An individual recently came into my office believing everything regarding her estate planning needs was “all set” but wanted me to assure her that she was indeed all set. She was under the false impression that because she had a Last Will & Testament (Will) there would be no need for probate or to open an estate when she died. Unfortunately, but often the case, when the “Will” was drafted, the attorney probably just listened to the client regarding her specific instruction as to who would receive what and that’s exactly what the attorney did. There was never the discussion regarding probate avoidance with her.

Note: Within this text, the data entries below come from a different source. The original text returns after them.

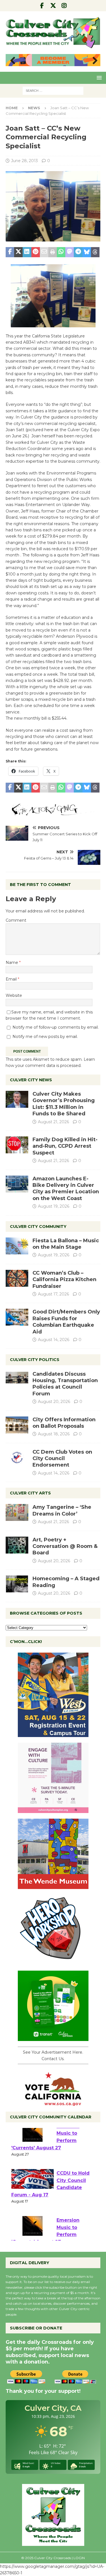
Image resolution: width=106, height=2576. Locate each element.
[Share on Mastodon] (69, 252)
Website (14, 995)
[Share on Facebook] (10, 252)
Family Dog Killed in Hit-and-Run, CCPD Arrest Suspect (65, 1146)
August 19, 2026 (53, 1206)
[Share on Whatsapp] (61, 252)
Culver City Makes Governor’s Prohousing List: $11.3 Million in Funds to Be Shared (64, 1104)
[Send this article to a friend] (44, 252)
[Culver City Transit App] (53, 2037)
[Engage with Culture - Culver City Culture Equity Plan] (53, 1809)
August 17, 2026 (53, 1294)
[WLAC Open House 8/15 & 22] (53, 1733)
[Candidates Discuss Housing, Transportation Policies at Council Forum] (17, 1379)
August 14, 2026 (53, 1339)
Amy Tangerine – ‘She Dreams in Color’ (62, 1510)
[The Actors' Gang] (53, 812)
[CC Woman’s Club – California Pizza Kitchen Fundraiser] (17, 1278)
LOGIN (79, 2558)
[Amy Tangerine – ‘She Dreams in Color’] (17, 1512)
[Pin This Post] (35, 252)
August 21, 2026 (53, 1121)
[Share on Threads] (95, 252)
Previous (12, 61)
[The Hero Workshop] (53, 1961)
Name (12, 962)
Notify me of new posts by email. (45, 1036)
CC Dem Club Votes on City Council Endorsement (62, 1458)
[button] (98, 77)
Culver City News (31, 1079)
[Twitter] (53, 5)
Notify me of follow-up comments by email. (55, 1027)
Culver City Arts (30, 1493)
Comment (16, 920)
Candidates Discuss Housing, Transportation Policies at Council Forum (65, 1384)
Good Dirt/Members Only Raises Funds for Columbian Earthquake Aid (66, 1322)
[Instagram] (64, 5)
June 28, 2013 (24, 160)
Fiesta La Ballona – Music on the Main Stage (66, 1243)
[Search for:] (53, 90)
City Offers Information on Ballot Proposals (64, 1422)
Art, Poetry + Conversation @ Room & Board (65, 1546)
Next (93, 61)
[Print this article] (52, 252)
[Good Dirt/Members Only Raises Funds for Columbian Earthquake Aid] (17, 1317)
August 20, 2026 (54, 1401)
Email (12, 979)
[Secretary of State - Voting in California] (53, 2102)
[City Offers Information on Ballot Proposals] (17, 1424)
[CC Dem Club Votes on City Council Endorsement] (17, 1457)
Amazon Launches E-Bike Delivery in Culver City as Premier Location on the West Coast (66, 1188)
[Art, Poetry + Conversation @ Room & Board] (17, 1545)
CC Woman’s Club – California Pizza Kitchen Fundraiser (64, 1279)
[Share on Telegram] (78, 252)
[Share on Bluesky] (87, 252)
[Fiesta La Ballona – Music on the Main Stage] (17, 1245)
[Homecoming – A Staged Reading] (17, 1583)
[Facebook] (42, 5)
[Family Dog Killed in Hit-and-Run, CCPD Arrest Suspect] (17, 1144)
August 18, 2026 (54, 1433)
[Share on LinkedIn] (27, 252)
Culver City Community (38, 1226)
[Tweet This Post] (18, 252)
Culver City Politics (34, 1359)
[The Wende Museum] (53, 1885)
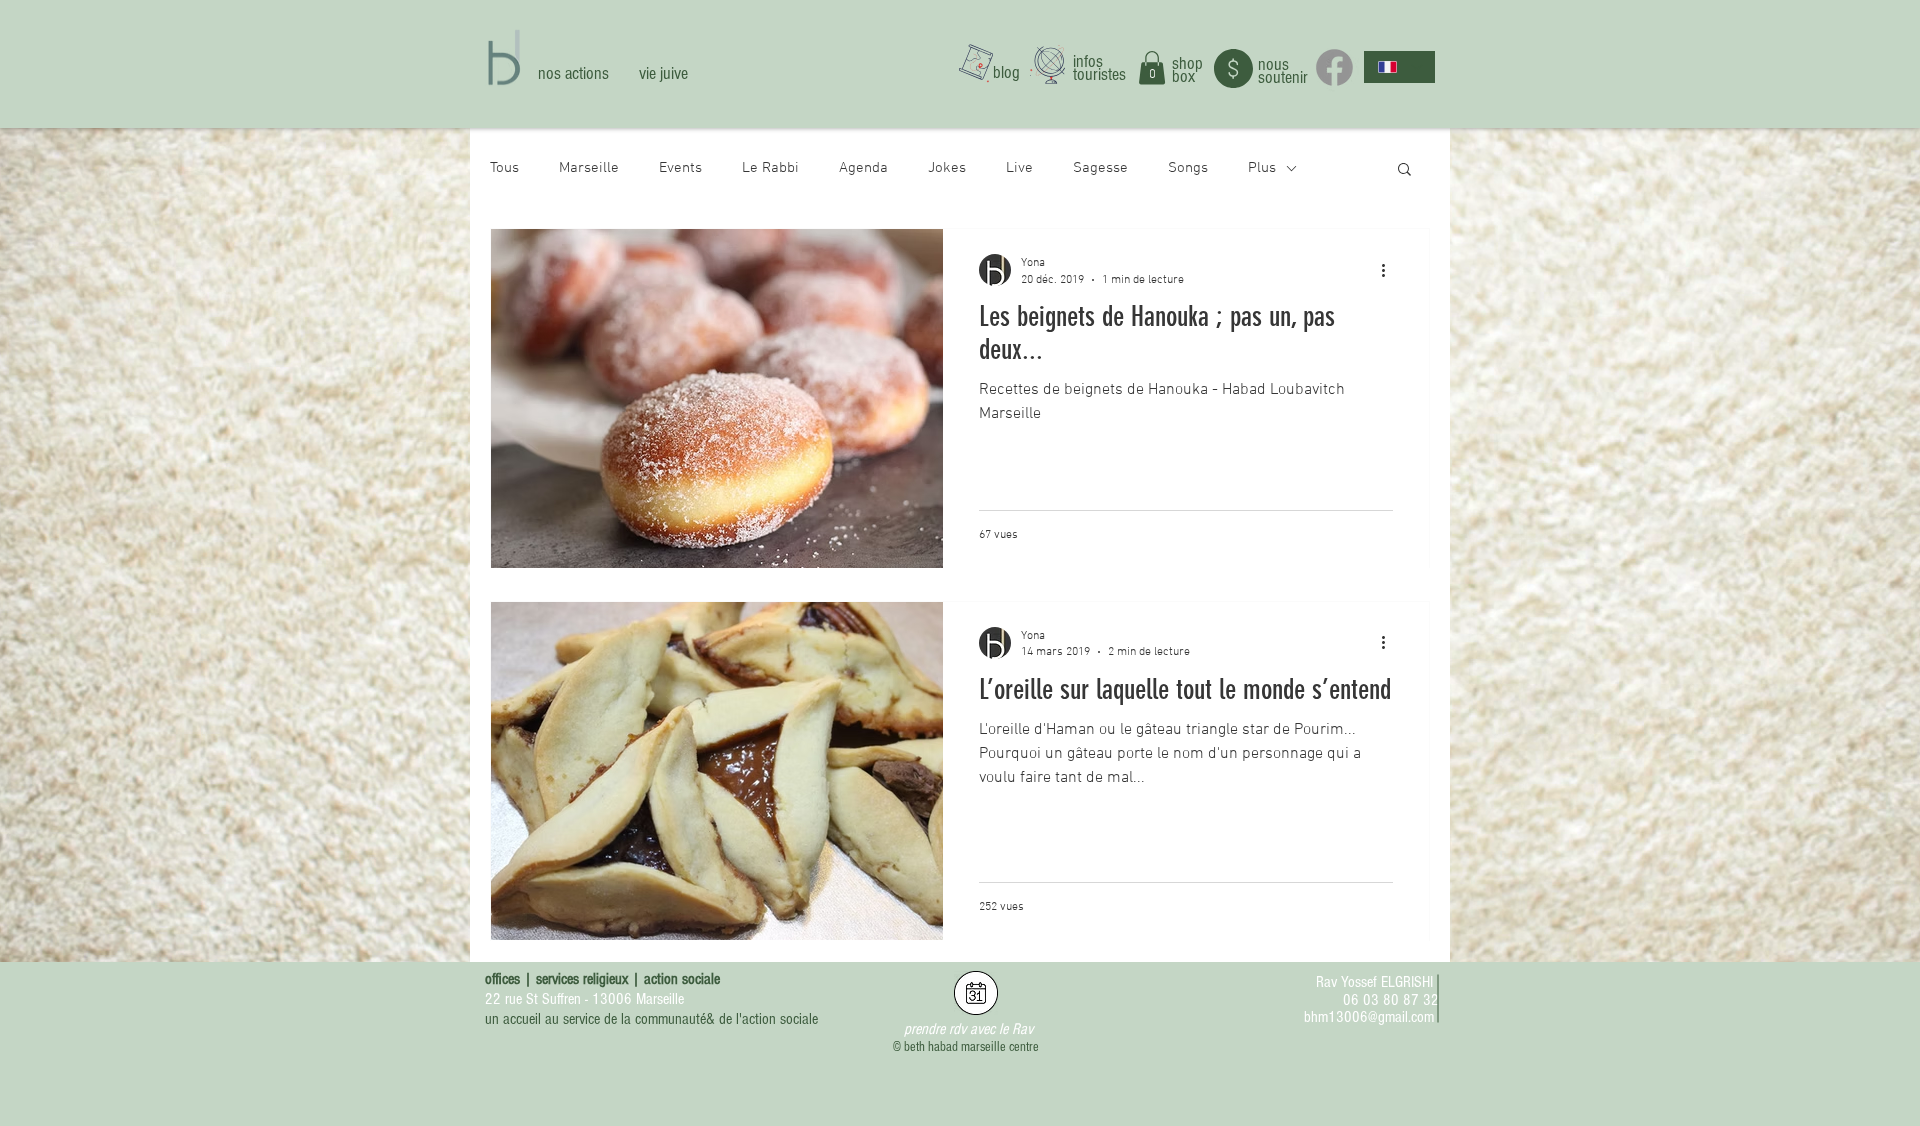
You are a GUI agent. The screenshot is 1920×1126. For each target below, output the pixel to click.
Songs (1188, 168)
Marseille (589, 168)
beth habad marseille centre (971, 1047)
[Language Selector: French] (1399, 67)
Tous (504, 168)
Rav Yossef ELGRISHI (1374, 982)
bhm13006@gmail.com (1369, 1017)
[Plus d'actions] (1390, 270)
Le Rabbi (770, 168)
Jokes (947, 168)
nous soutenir (1283, 71)
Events (680, 168)
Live (1019, 168)
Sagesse (1100, 168)
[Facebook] (1334, 67)
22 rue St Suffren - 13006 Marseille (584, 999)
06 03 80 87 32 (1391, 1000)
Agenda (863, 168)
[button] (1152, 67)
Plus (1262, 168)
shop (1187, 63)
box (1183, 76)
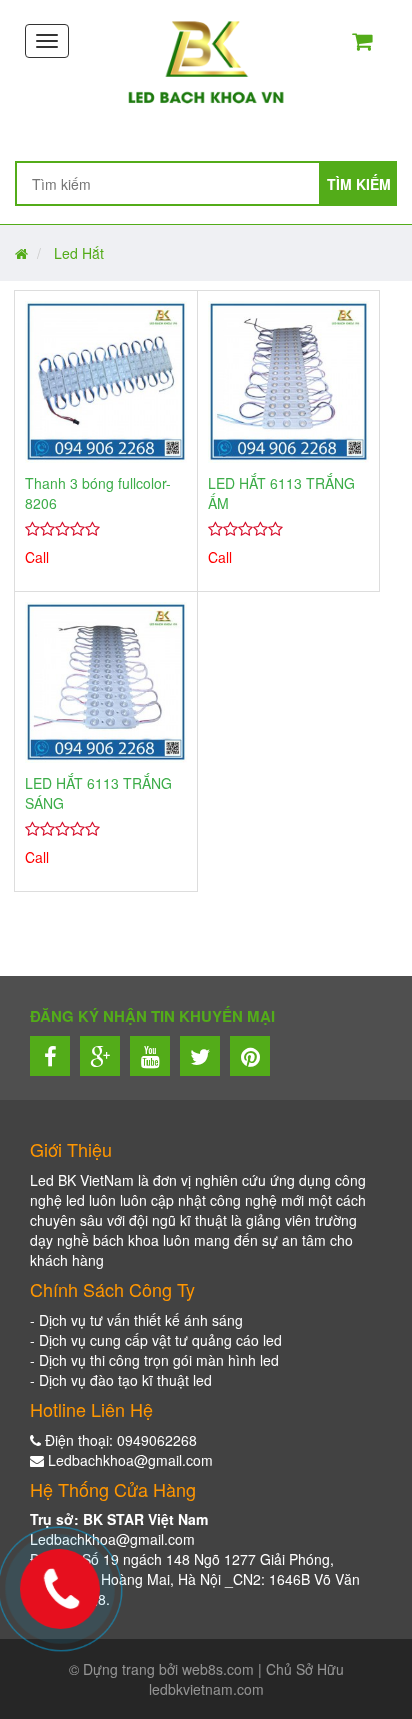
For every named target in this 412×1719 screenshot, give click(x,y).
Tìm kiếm (359, 184)
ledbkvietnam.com (206, 1689)
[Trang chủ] (206, 61)
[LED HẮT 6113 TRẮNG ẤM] (289, 382)
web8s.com (218, 1669)
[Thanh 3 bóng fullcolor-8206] (106, 382)
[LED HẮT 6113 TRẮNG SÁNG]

I learned from this individual that she had bank accounts in her name only, a house owned by her individually, and other assets including, life insurance and a retirement account. She truly believed these assets would pass to the intended recipients automatically and without the burden of the probate process.
As you can imagine, she was shocked to hear that disposition of the bank accounts and house would indeed be subject to probate. To make matters worse, the named beneficiary on the life insurance and retirement account had pre-deceased her. She was not happy to hear that the life insurance and retirement account would be subject to probate because the beneficial designations were not updated.
There is a good ending to this unfortunate account of what could have happened! I assisted “my” new client with changing the form of ownership and beneficial designations for her assets and she is now pleased that she has taken the steps to prevent her loved ones from experiencing the unnecessary costs of probate upon her death which would have involved preparation of the required probate documents, filing fees, and attorneys’ fees not to mention the lengthy probate process itself which can take 1-2 years to complete.
Significant expenses and duration of the long probate process can be avoided with careful planning to ensure peace of mind!